Harley Quinn Series Emancipates Its Titular Character While Still Letting Her Be the Bad Guy
The upcoming Harley Quinn show for DC Universe is something I’ve been sort of on the fence about for a long time. Not only am I starting to feel the oversaturation of Harley as a character, but I do also miss her being a more villainous character. I love the emphasis on Harley as a victim of domestic violence, but you can be a victim and also be a morally complex person. But after reading the io9 interview with showrunners Justin Halpern and Patrick Schumacker, I’m excited about the show (but also wondering why there is no female showrunner).
The upcoming series, which is scheduled to run on the DC Universe streaming service, follows Harley Quinn’s adventures after she breaks up with the Joker and decides to just go forward into being a criminal leader in her own right. It’s very similar in concept to the upcoming Birds of Prey movie, which is all about Harley Quinn freeing herself post-Joker breakup, but with a girl gang (gang gang). The showrunners addressed it in the interview, saying,
Schumacker: We pitched this show three years ago to Warner Brothers, and we’re like, “Yeah, we wanna tell a story about Harley staking out on her own. Our version of the character is like a psychotic Mary Tyler Moore who is like upbeat, girl in the big city trying to make it, but she’s trying to make it by murdering fools [laughs]. So, yeah, that’s the focus of the first season is her climbing the ladder of the criminal underworld of Gotham City.
Schumacker then went on to comment on Harley’s villain origins that have been pushed more into the anti-hero side of things. “Always a villain until the New 52 came around, and what Jimmy [Palmiotti] and Amanda [Conner] were doing with the Coney Island stuff and kinda turning her into an antihero. Our show wants to focus on her criminal roots for sure. We were like, ‘Maybe she goes there later’ to the antihero stuff.”

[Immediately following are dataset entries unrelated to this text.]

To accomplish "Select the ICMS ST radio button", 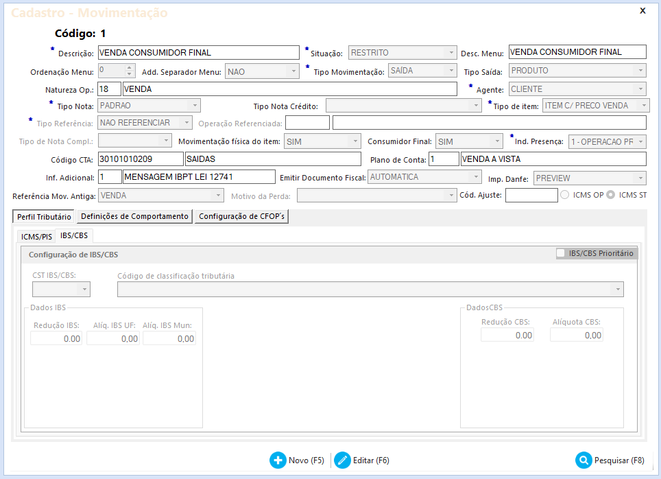I will (x=610, y=195).
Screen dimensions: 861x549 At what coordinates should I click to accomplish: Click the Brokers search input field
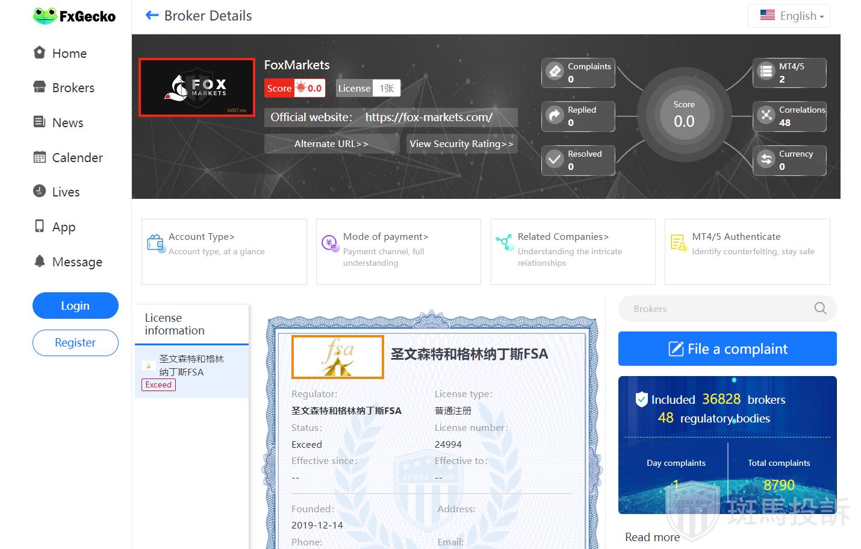[x=716, y=309]
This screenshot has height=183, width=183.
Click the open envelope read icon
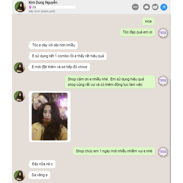coord(146,7)
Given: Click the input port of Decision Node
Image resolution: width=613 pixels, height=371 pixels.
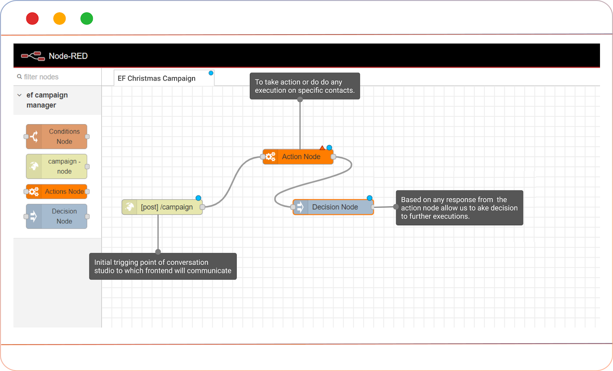Looking at the screenshot, I should (x=293, y=207).

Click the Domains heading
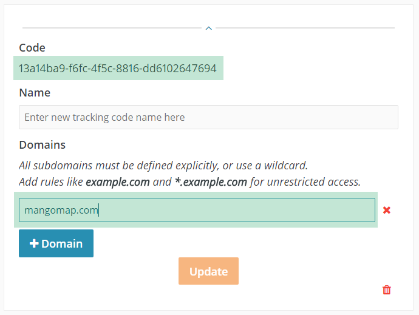(43, 145)
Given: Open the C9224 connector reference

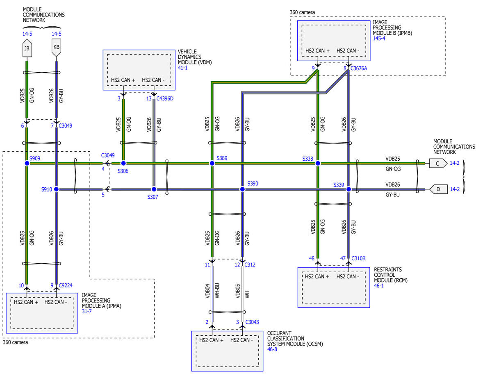Looking at the screenshot, I should (66, 285).
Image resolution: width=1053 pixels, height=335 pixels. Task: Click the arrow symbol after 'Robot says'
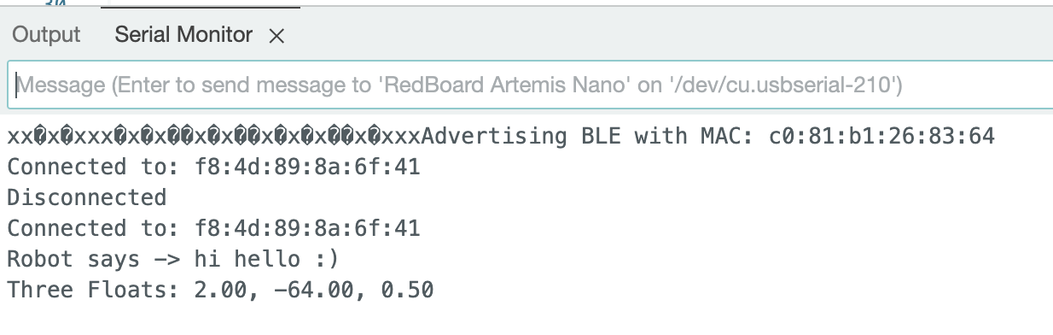[x=169, y=259]
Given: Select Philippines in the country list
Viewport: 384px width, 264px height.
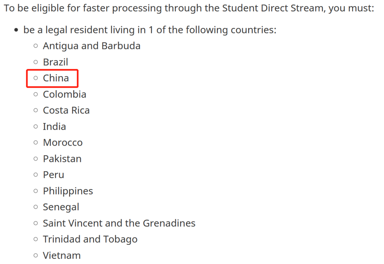Looking at the screenshot, I should coord(68,191).
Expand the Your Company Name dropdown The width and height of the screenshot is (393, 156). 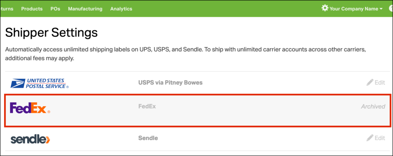(356, 9)
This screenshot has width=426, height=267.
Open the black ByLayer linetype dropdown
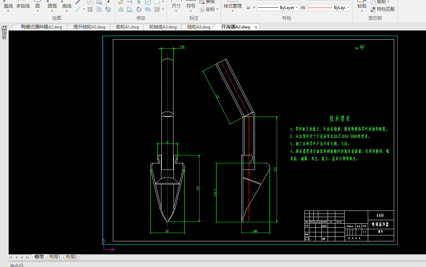(x=297, y=7)
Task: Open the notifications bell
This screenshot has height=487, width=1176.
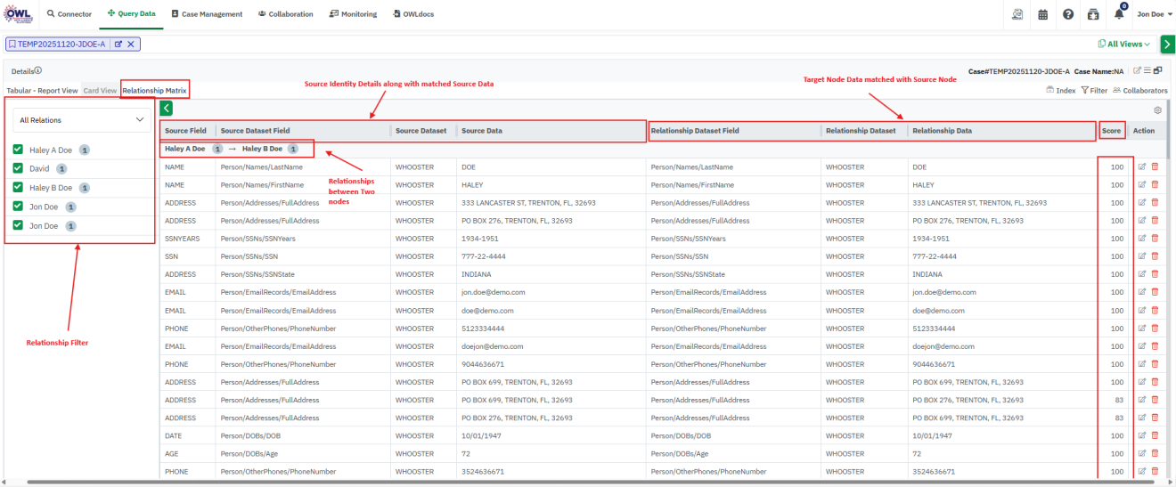Action: pos(1119,14)
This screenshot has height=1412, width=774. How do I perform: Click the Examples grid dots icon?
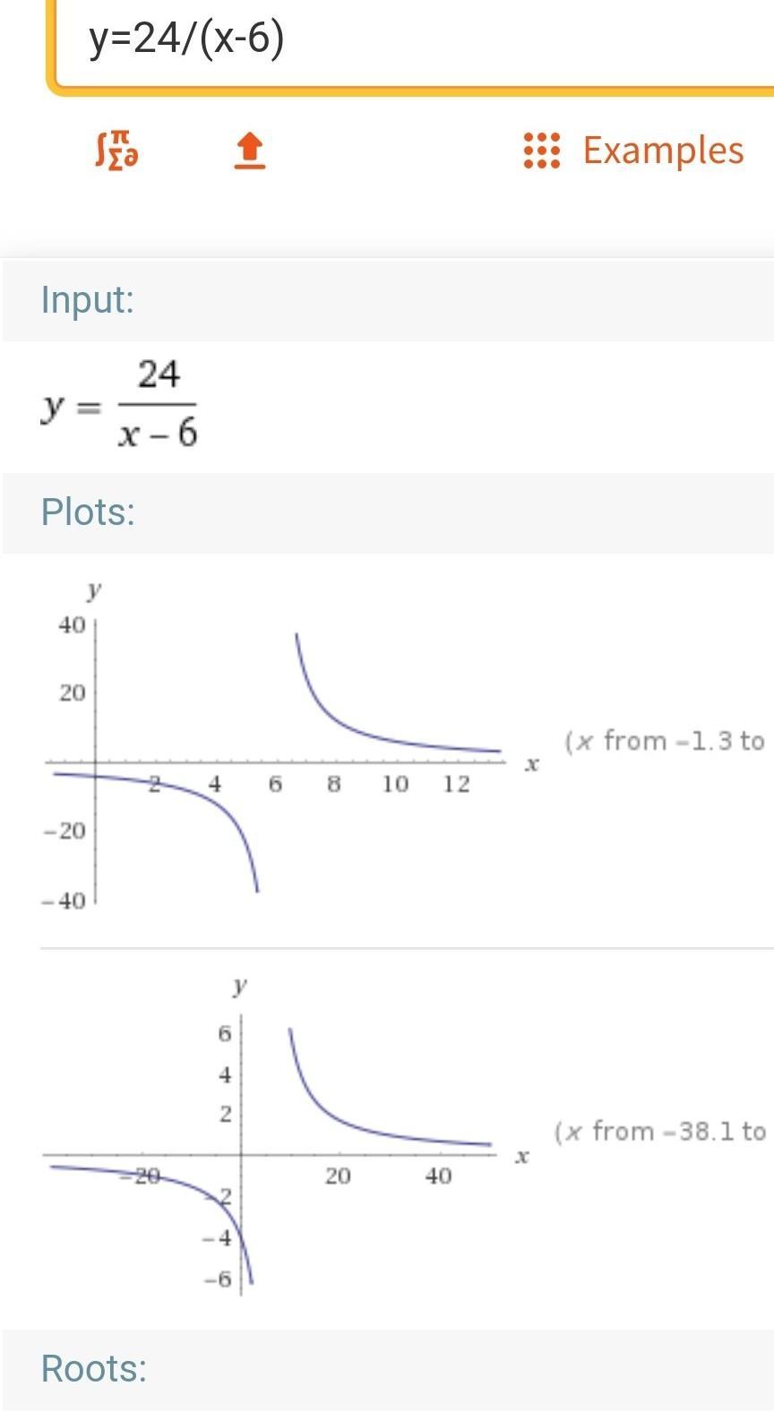tap(541, 151)
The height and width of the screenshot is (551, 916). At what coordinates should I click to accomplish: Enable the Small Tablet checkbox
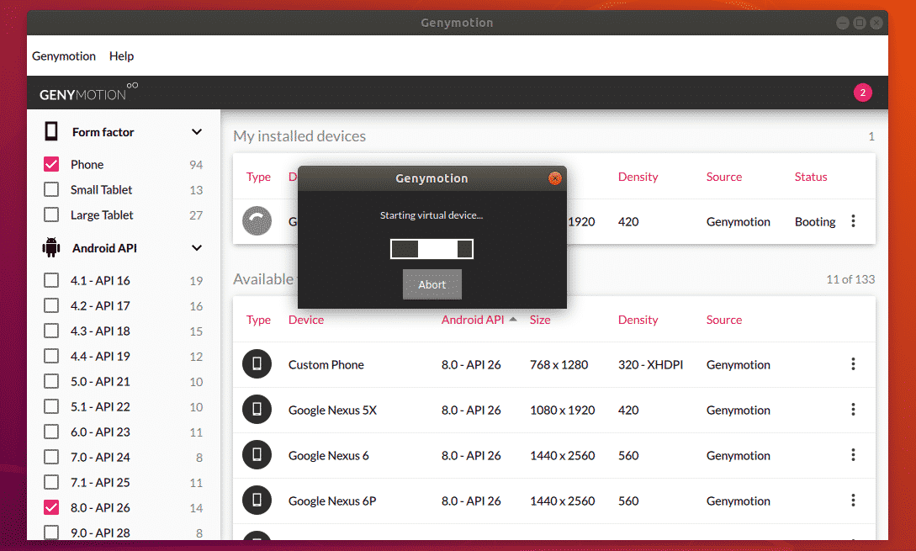tap(51, 190)
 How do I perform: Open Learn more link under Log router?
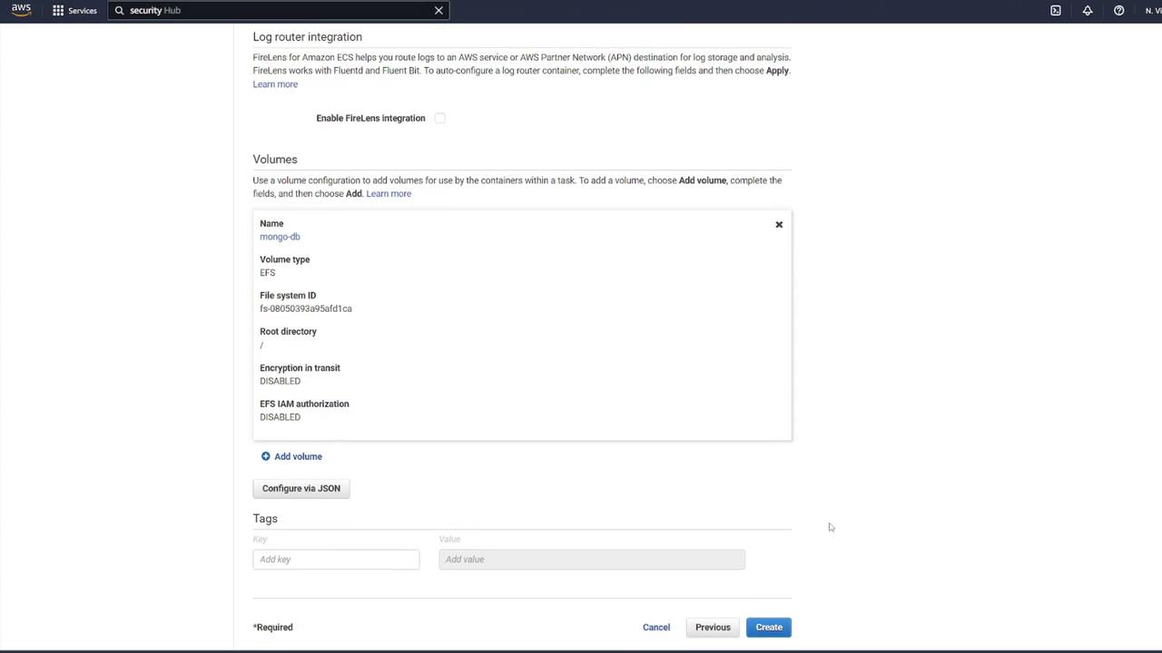click(275, 84)
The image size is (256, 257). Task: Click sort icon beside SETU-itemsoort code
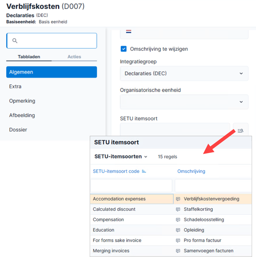pyautogui.click(x=144, y=171)
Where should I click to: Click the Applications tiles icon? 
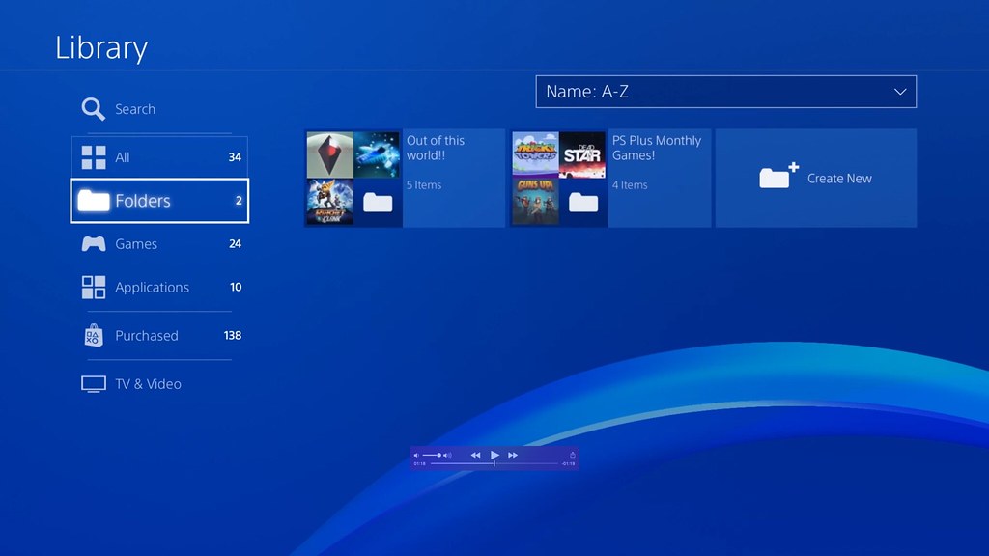(x=93, y=287)
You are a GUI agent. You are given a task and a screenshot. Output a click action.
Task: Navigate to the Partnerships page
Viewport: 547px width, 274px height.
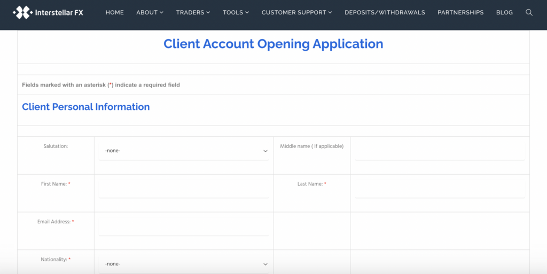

As I’ve said in an earlier piece talking about how Harley has become more and more integrated into the good guy squad, I very much remember Harley helping in the torture and brainwashing of Tim Drake in Batman Beyond: Return of the Joker, and that was a very dark movie. Tim was deeply traumatized by it, and in the DCEU, she helped kill a Robin.
That’s why I’m glad she’s going to be a bad guy in this show. I think she is a character who lends herself to a lot of potential stories, and hopefully, this one will feel like a good addition to the Birds of Prey.
I think the issue I have to get over is that I just don’t think that Kaley Cuoco sounds like Harley Quinn, to me. Cuoco is an actress I just have a lot of mixed feelings about; her character made the last season of Charmed beyond intolerable, and her comments about not being a feminist because she “was never that feminist girl demanding equality” and likes “the idea of women taking care of their men” (she later retracted the statements in Cosmo) have just always made me eyeroll. Still, if we don’t hold male actors accountable for saying worse, I should be able to let go of that.
I just hope that we get some Ivy/Harley out of this, at least—not to mention the rest of the voice cast looks amazing. We have Christopher Meloni as Commissioner James Gordon, Giancarlo Esposito as Lex Luthor, Sanaa Lathan as Selina Kyle/Catwoman, Jacob Tremblay as Damian Wayne/Robin, and we know Phil Lamar will have a voice role in the series, too.
All this and more, November 29, 2019.